Nesbitt has plenty of experience, though. She’s been refereeing soccer since she was 14 years old. Since then she has worked her way up to be able to officiate on some of the biggest stages including the U-17 World Cup in 2016, the U-20 World Cup in 2018, and the Women’s World Cup in France in 2019.
In addition to being the first woman to officiate an MLS championship game, she was also the first woman referee assigned to officiate a playoff game in 2018, and the first woman to officiate an MLS game in 2017, according to Towson News.
But Nesbitt’s list of accomplishments go past the soccer field. She also has a doctorate in chemistry, and was formerly a professor at Towson University in Maryland. Nesbitt told the Los Angeles Times that her passion for both officiating and science go hand in hand for driving her ambitions.
“A lot of people that aspire to be at a high level of things often carry that through many aspects of their life,” Nesbitt said in a phone interview with the Los Angeles Times. “That’s kind of always how it’s been for me. I’ve always had a big passion for chemistry so I’ve taken that as far as I can. Same thing with refereeing. They’re completely different interests but my passion just kind of drives my ambition towards both of them.”
The MLS Is Back tournament took place in a single-site ‘bubble’ because of the global pandemic. Nesbitt and fellow official Felisha Mariscal were the only two women of more than 40 people selected to work the month-long tournament.
“I think that the entire referee group here worked incredibly hard to have strong performances and to be named to the final means that you’ve had a strong performance and really shown what you’re worth here,” Nesbitt said in an interview with the Associated Press. “So it’s honestly a huge honor to have made it this far and to be on the field for that final game.”

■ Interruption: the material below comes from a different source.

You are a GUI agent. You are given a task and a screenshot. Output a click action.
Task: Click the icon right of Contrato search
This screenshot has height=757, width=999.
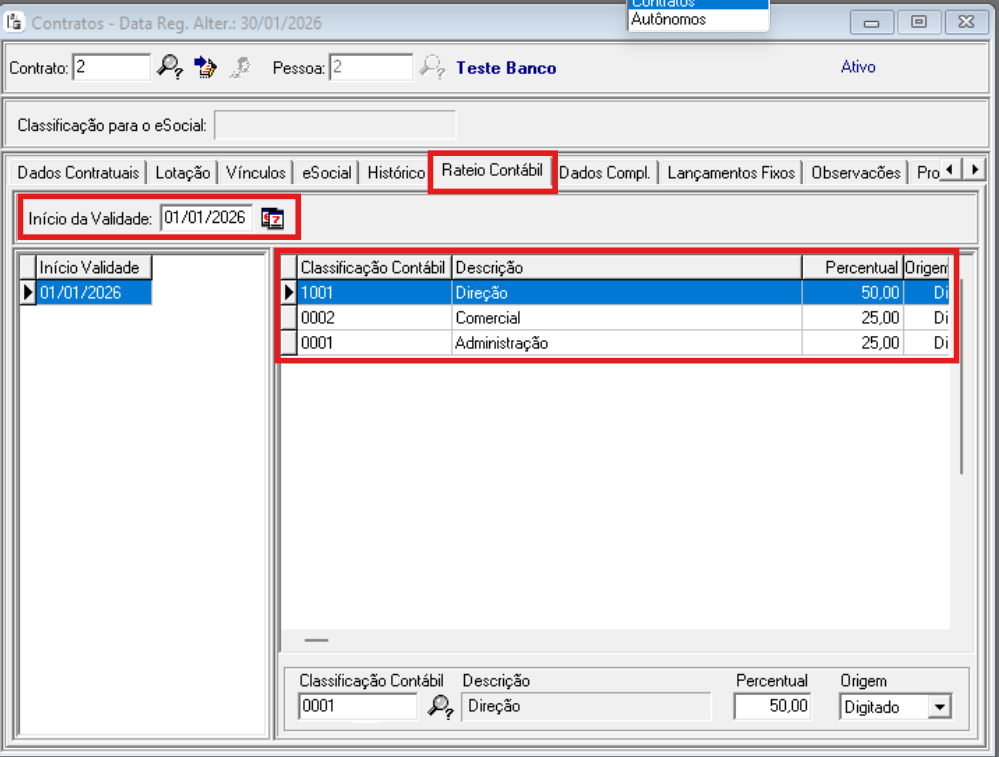(x=205, y=67)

FIFA, the international governing body of soccer, has a referee stipulation which only allows female officials to work women’s games at the senior level, while male officials only work men’s games at the senior level, which Nesbitt believes is antiquated and hurts the game.
“The best officials should be chosen for the best matches,” Nesbitt told the Los Angeles Times in 2019 before the start of the Women’s World Cup. “If women are proving to be the best officials then at some point it would be good that we can have not this diversity between the leagues but just to have the best officials.”
With Nesbitt leading the charge for a new pathway for female referees, the future is bright for women making their way into the men’s side of the sport. At the end of the day, it’s about their qualifications to officiate and making fair calls. Nesbitt said she hopes to inspire the next group of referees through her work.
“I’m really hopeful that I’m putting out a good example and emanating qualities that other officials hope to achieve someday,” Nesbitt said in an interview with The IX.